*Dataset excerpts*
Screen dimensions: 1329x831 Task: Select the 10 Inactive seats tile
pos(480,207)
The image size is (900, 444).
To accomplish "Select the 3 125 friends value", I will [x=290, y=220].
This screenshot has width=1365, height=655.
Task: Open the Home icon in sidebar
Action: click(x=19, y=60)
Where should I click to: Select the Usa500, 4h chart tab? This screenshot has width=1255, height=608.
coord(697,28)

*PROBLEM DESCRIPTION*
All the entries above need to be repeated word for word.

*TASK SOLUTION*
Screen dimensions: 1329x831 Task: Select the 10 Inactive seats tile
pos(480,207)
The image size is (900, 444).
To accomplish "Select the 3 125 friends value", I will [x=290, y=220].
This screenshot has width=1365, height=655.
Task: Open the Home icon in sidebar
Action: click(x=19, y=60)
Where should I click to: Select the Usa500, 4h chart tab? This screenshot has width=1255, height=608.
coord(697,28)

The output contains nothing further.